Here is part 2 of my interview on building a database of Philippine Children’s Literature.
7.. What do you think can be improved about children’s picture books in the country?
To answer this question, one has to look at the book industry as an ecosystem and as an enterprise of knowledge creation and management. There are role players and communities that contribute to its growth and development. These are the content creators, the readers, distributors, researchers and educators, stakeholders and policy makers. Each has to play an active role in the improvement of children’s books. There are different agencies and institutions in government and the private sector that are assigned or do specific roles like the PBBY, the NBDB, the Book Development Association of the PH, the DepEd, the National Library of the Philippines, the CCP, NCCA and a host of NGOs.
If you ask each role player, each agency and institution you will get a different answer. But their answers need to be connected and woven together. Or else, who will read the books? How can content creators continue creating if not for the readers and the system that support their art? For example, if I say that books in the mother tongue as developed in the regions is a potential area of growth, who do you think would be involved in its development and improvements?
To quote Ramon Sunico, poet and teacher, a book is a dream dreamed by a team.
How strong is the book development team and the ecosystem to which this team operates in so that it can continuously create?
8. Do you think it’s necessary to create an online database for children’s picture books in the Philippines? Who would it benefit, what are its values? Would it elevate the status of children’s illustration as an art form/create more visibility for it?
Librarians and libraries create databases for a number of reasons namely, for organization of knowledge, for access to information, for memory and remembering, for posterity, to sustain culture and art, to curate what is valuable to specific groups of thinkers and learners, to strengthen the knowledge infrastructure of specific disciplines.
A database is not the only factor that can elevate the art of a book maker, a writer, an artist and a reader. Also, there are many ways to make art and book making more visible. There is no one solution, really, because art, in general does not grow and develop ina straight line.
9. Should the database actually store .pdf files of the children’s picture books, or should it simply just contain the picture book titles, authors, illustrators, summaries and the places where people can purchase or view the books?
Who are the end users of the database? Consider first the learning community or the group of artists who will benefit from the database. How do they create art? How can their art be preserved, restored and archived? What about copyright and intellectual property? How can he database be sustained?
For all you know, there is already an existing database of children’s books in the country in the
big universities, museums and the National Library. Maybe what we need is a “union” catalog or a centralized database where in, libraries and institutions with databases of children’s books and literature can pool all of these resources in a unified database.
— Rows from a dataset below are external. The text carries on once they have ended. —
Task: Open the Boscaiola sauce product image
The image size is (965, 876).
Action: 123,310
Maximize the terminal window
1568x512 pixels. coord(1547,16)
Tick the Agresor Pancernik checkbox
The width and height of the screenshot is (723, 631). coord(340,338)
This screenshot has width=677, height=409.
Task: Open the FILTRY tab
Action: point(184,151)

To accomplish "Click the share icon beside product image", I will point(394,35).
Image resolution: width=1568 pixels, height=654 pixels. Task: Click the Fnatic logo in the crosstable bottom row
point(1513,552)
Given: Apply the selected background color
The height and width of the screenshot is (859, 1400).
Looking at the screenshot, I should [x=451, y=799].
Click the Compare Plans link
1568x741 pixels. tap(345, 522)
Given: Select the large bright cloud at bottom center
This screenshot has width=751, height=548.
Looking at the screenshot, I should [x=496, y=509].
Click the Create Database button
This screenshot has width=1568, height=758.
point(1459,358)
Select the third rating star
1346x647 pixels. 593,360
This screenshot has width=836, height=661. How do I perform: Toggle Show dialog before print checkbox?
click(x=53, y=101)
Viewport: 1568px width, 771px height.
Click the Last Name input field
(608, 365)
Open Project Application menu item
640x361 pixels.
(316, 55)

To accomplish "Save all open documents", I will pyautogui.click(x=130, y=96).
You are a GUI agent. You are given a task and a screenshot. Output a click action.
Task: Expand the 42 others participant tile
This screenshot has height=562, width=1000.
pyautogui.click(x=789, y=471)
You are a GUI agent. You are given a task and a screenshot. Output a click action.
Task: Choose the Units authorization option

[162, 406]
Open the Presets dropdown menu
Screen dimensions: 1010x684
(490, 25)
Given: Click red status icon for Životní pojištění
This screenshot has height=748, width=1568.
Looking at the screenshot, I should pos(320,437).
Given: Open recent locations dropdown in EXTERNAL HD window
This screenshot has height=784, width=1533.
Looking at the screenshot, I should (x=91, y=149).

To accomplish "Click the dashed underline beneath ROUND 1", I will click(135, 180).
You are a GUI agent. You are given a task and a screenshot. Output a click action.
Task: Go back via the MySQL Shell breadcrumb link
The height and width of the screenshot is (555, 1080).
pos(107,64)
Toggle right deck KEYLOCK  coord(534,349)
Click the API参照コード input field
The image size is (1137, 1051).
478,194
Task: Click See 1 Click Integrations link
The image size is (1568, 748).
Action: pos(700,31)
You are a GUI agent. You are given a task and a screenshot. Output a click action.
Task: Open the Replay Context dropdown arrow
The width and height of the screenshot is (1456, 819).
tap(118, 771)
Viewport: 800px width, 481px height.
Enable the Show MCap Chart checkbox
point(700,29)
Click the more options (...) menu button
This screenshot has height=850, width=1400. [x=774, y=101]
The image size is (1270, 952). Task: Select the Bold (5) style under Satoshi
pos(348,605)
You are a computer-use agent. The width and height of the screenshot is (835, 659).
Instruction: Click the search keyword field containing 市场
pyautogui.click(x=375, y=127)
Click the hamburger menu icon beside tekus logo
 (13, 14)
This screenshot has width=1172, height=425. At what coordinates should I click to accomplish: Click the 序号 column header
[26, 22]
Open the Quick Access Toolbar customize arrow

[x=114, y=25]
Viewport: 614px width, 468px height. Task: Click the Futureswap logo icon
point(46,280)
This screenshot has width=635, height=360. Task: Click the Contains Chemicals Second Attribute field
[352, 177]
10. Would orgs like CANVAS/PBBY/INK find this database helpful? 11. How can CANVAS/PBBY/INK contribute in the creation of this database?
They can be a part of the development, but a committee or a commission must be the lead agency to do this. Right now, I don’t who can.
12. Do you have any recommendation/suggestions related to creating a database like this? Is it better to create a directory or database, etc.
I think I have some suggestions already in previous questions.
13. Do you know any other related source material I can look into?
Visit schools, colleges and universities offering Children’s Literature courses. They may have a wealth of research and resources already. All we need is to find and mine it!